[TASK TO COMPLETE]: Exactly as written, retype all of the records that come next.

[RECORDED DATA]:
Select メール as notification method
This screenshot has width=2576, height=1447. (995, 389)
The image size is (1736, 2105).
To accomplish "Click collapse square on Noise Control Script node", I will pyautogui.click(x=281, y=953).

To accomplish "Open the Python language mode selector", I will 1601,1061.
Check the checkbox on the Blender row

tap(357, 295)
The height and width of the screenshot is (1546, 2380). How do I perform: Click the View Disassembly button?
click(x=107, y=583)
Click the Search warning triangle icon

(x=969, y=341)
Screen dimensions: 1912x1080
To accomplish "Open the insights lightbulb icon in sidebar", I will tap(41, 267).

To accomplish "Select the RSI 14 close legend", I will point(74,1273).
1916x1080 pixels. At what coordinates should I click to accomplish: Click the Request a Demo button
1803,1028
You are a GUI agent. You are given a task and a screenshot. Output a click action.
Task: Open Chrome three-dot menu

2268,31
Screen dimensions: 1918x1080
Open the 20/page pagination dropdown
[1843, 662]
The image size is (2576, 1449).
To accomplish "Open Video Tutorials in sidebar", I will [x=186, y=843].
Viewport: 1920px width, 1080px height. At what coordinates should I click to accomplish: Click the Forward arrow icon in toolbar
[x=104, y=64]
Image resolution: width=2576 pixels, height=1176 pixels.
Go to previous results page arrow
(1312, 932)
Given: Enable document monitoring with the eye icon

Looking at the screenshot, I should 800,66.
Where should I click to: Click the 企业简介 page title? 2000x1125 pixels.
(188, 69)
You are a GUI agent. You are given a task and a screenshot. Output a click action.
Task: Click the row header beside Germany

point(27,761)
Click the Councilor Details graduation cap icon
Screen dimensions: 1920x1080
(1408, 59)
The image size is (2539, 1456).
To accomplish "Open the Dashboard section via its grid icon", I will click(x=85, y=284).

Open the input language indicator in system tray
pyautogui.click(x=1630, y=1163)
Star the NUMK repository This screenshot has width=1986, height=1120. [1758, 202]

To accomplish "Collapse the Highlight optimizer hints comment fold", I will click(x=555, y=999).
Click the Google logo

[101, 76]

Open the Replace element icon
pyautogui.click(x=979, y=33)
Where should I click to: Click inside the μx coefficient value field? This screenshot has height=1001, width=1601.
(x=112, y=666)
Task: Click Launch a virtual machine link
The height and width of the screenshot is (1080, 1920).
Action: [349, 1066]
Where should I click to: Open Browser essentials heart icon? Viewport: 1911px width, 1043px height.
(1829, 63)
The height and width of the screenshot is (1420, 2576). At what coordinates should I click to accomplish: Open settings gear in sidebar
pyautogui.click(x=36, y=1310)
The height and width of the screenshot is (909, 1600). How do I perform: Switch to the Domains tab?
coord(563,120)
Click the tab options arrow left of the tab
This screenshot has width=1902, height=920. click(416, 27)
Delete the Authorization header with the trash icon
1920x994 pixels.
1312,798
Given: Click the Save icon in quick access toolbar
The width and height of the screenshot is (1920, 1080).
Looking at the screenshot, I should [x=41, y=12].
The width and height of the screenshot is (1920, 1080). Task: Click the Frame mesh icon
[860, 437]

[WRITTEN REPLY]:
Select メール as notification method
This screenshot has width=2576, height=1447. (995, 389)
The image size is (1736, 2105).
To accomplish "Click collapse square on Noise Control Script node", I will pyautogui.click(x=281, y=953).

To accomplish "Open the Python language mode selector", I will 1601,1061.
Check the checkbox on the Blender row

tap(357, 295)
The height and width of the screenshot is (1546, 2380). How do I perform: Click the View Disassembly button?
click(x=107, y=583)
Click the Search warning triangle icon

(x=969, y=341)
Screen dimensions: 1912x1080
To accomplish "Open the insights lightbulb icon in sidebar", I will tap(41, 267).

To accomplish "Select the RSI 14 close legend", I will point(74,1273).
1916x1080 pixels. At what coordinates should I click to accomplish: Click the Request a Demo button
1803,1028
You are a GUI agent. You are given a task and a screenshot. Output a click action.
Task: Open Chrome three-dot menu

2268,31
Screen dimensions: 1918x1080
Open the 20/page pagination dropdown
[1843, 662]
The image size is (2576, 1449).
To accomplish "Open Video Tutorials in sidebar", I will [x=186, y=843].
Viewport: 1920px width, 1080px height. At what coordinates should I click to accomplish: Click the Forward arrow icon in toolbar
[x=104, y=64]
Image resolution: width=2576 pixels, height=1176 pixels.
Go to previous results page arrow
(1312, 932)
Given: Enable document monitoring with the eye icon

Looking at the screenshot, I should 800,66.
Where should I click to: Click the 企业简介 page title? 2000x1125 pixels.
(188, 69)
You are a GUI agent. You are given a task and a screenshot. Output a click action.
Task: Click the row header beside Germany

point(27,761)
Click the Councilor Details graduation cap icon
Screen dimensions: 1920x1080
(1408, 59)
The image size is (2539, 1456).
To accomplish "Open the Dashboard section via its grid icon", I will click(x=85, y=284).

Open the input language indicator in system tray
pyautogui.click(x=1630, y=1163)
Star the NUMK repository This screenshot has width=1986, height=1120. [1758, 202]

To accomplish "Collapse the Highlight optimizer hints comment fold", I will click(x=555, y=999).
Click the Google logo

[101, 76]

Open the Replace element icon
pyautogui.click(x=979, y=33)
Where should I click to: Click inside the μx coefficient value field? This screenshot has height=1001, width=1601.
(x=112, y=666)
Task: Click Launch a virtual machine link
The height and width of the screenshot is (1080, 1920).
Action: [349, 1066]
Where should I click to: Open Browser essentials heart icon? Viewport: 1911px width, 1043px height.
(1829, 63)
The height and width of the screenshot is (1420, 2576). At what coordinates should I click to accomplish: Open settings gear in sidebar
pyautogui.click(x=36, y=1310)
The height and width of the screenshot is (909, 1600). How do I perform: Switch to the Domains tab?
coord(563,120)
Click the tab options arrow left of the tab
This screenshot has width=1902, height=920. click(416, 27)
Delete the Authorization header with the trash icon
1920x994 pixels.
1312,798
Given: Click the Save icon in quick access toolbar
The width and height of the screenshot is (1920, 1080).
Looking at the screenshot, I should [x=41, y=12].
The width and height of the screenshot is (1920, 1080). Task: Click the Frame mesh icon
[860, 437]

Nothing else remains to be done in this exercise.